Alan Williams (born 1954 in Manchester, England) is a British actor and playwright, who has performed in film, television and theatre in both the United Kingdom and Canada.

Life and career
Originally from Manchester and educated at The Manchester Grammar School, he took some classes in theatre school but received the bulk of his training as an apprentice with the Hull Truck Theatre. He performed his Cockroach trilogy of one-man plays (The Cockroach That Ate Cincinnati, The Return of the Cockroach and The Cockroach Has Landed) at the influential London fringe venue The Bush Theatre and subsequently at the International Theatre Festival in Toronto, Ontario in 1981, and then decided to remain in the city, becoming playwright in residence at the Tarragon Theatre.

He later moved to Winnipeg, Manitoba, becoming a theatre professor at the University of Winnipeg. His subsequent plays in Canada included The Warlord of Willowdale, The White Dogs of Texas, King of America, Dixieland's Night of Shame, Welcome to the NHL and The Duke of Nothing. He also took some acting roles in other playwrights' work, most notably appearing opposite Linda Griffiths in her two-person play The Darling Family and its 1994 film adaptation by Alan Zweig.

In 1996, his Cockroach trilogy was adapted into the film The Cockroach that Ate Cincinnati. The film garnered Williams a Genie Award nomination for Best Actor at the 18th Genie Awards. Soon after completing the film of The Cockroach that Ate Cincinnati, Williams moved back to England, where he has had roles in films such as The Scold's Bridle, Touching Evil, The Life and Death of Peter Sellers and Vera Drake, and television series including Always and Everyone, Coronation Street, Wire in the Blood, Life Begins, The Virgin Queen, Rome, Luther, Father Brown, Doc Martin and Starlings. He returned to Canada in 2015 to tour his new theatre trilogy The Girl with Two Voices.

§ **What is expected**
Transcribe part of the Alan Williams biography word for word, beginning at the words "In 1996, his" and stopping after "with Two Voices.".

[Element lookup listing]
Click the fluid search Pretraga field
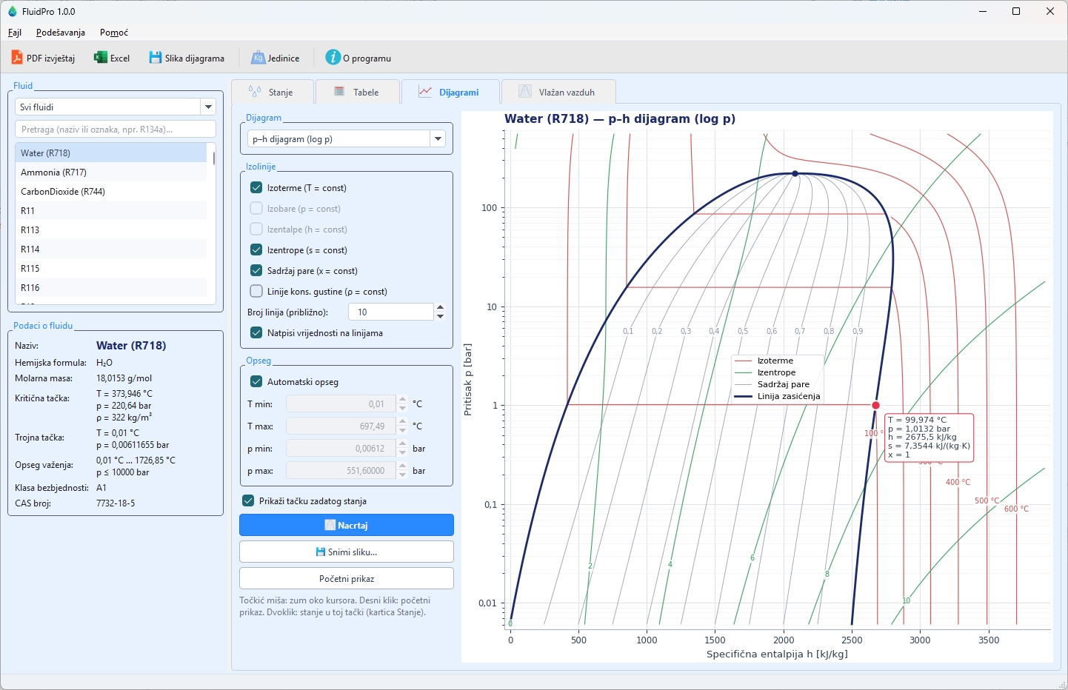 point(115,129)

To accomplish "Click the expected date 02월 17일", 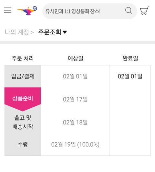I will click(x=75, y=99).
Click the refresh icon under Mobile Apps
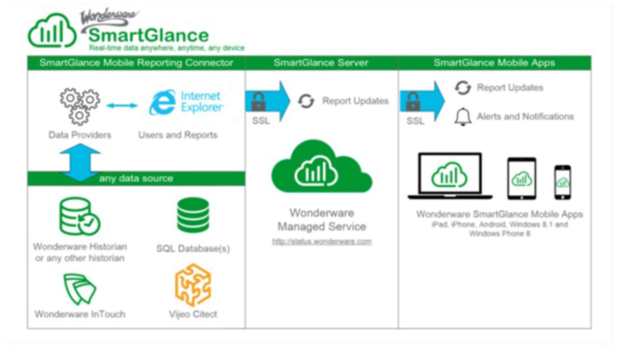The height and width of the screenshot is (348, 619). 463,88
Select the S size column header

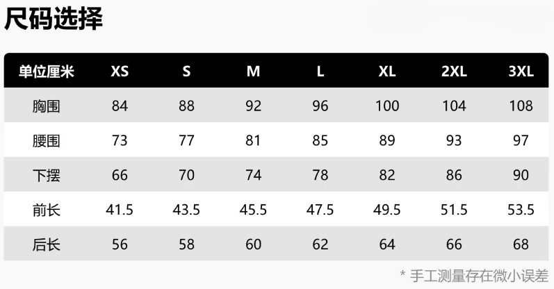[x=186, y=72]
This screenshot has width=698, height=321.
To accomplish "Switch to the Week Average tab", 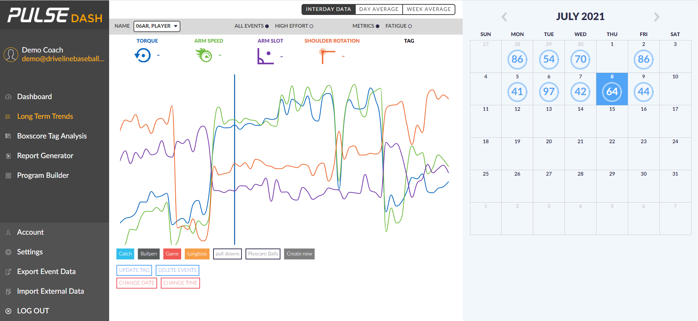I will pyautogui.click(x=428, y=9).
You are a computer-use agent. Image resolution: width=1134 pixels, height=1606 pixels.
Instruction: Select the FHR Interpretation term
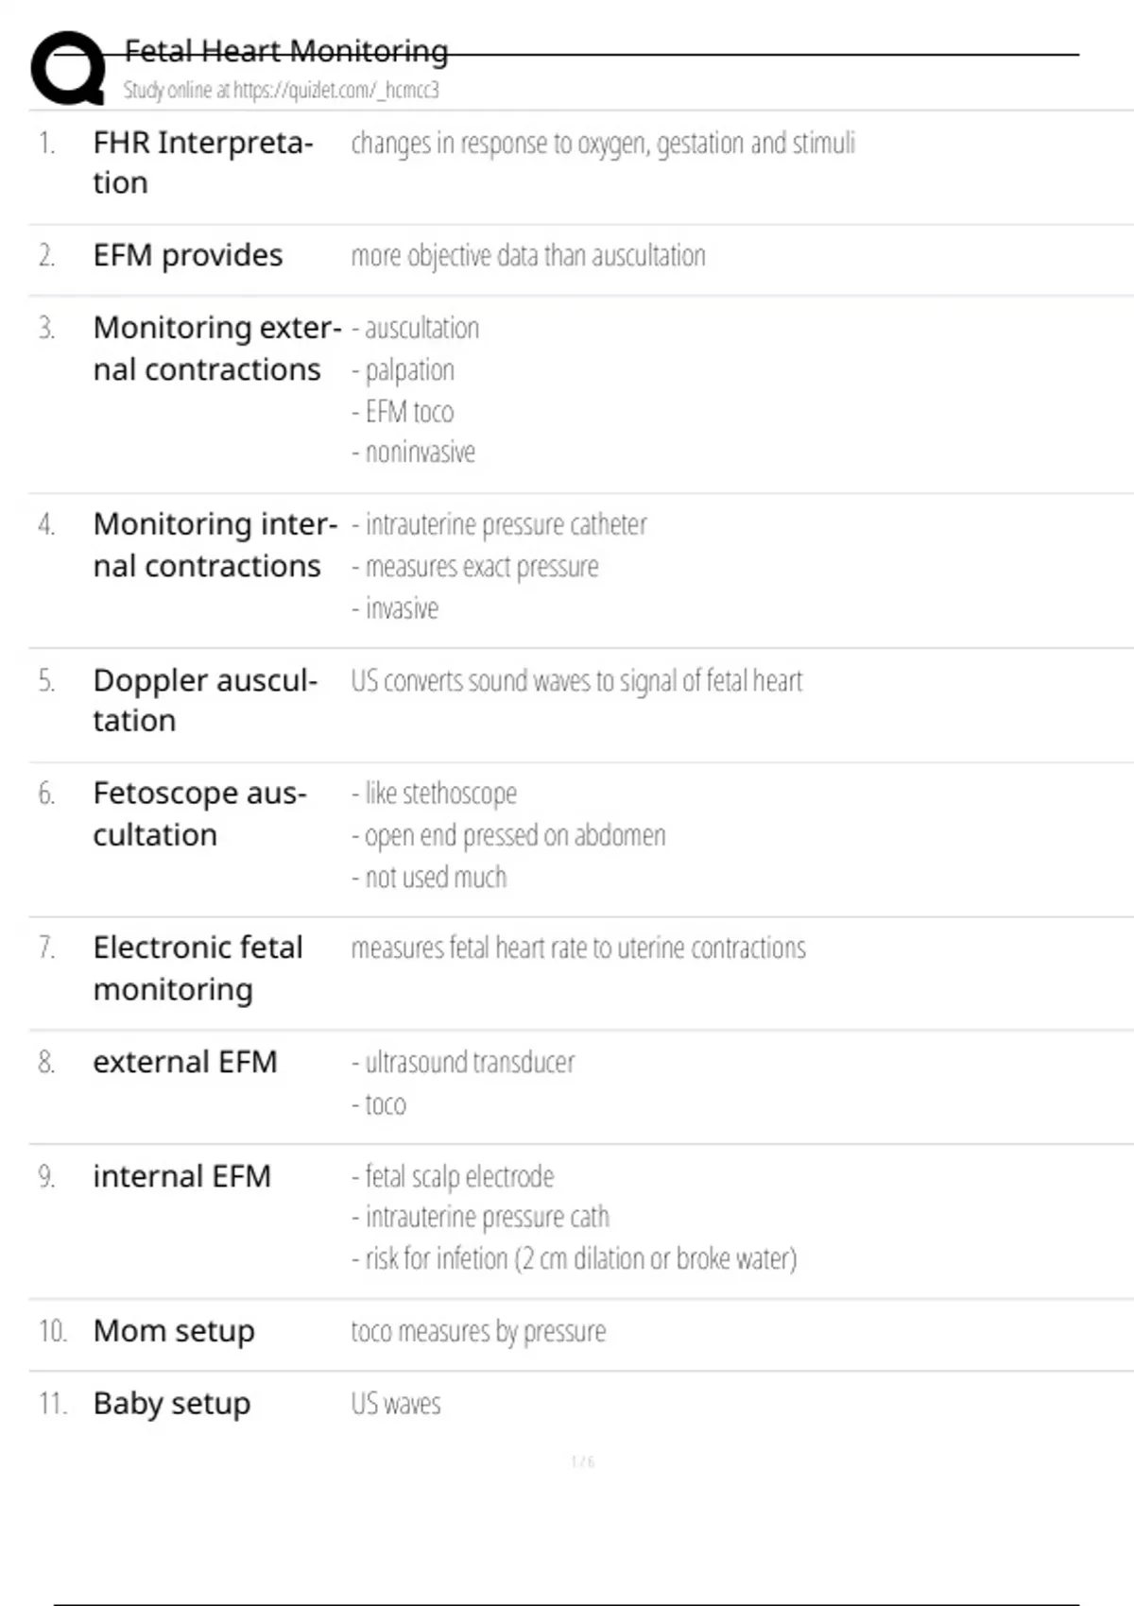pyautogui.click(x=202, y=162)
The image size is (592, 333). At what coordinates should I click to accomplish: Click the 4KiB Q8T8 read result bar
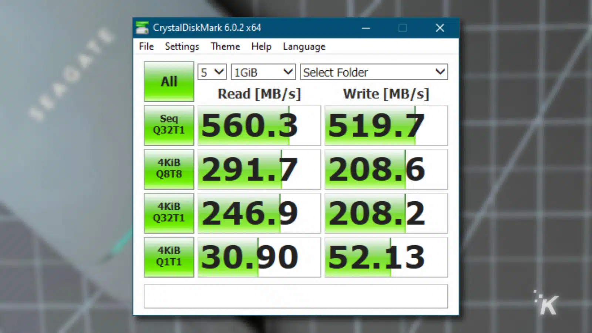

§ **Worked solution**
In 1996, his Cockroach trilogy was adapted into the film The Cockroach that Ate Cincinnati. The film garnered Williams a Genie Award nomination for Best Actor at the 18th Genie Awards. Soon after completing the film of The Cockroach that Ate Cincinnati, Williams moved back to England, where he has had roles in films such as The Scold's Bridle, Touching Evil, The Life and Death of Peter Sellers and Vera Drake, and television series including Always and Everyone, Coronation Street, Wire in the Blood, Life Begins, The Virgin Queen, Rome, Luther, Father Brown, Doc Martin and Starlings. He returned to Canada in 2015 to tour his new theatre trilogy The Girl with Two Voices.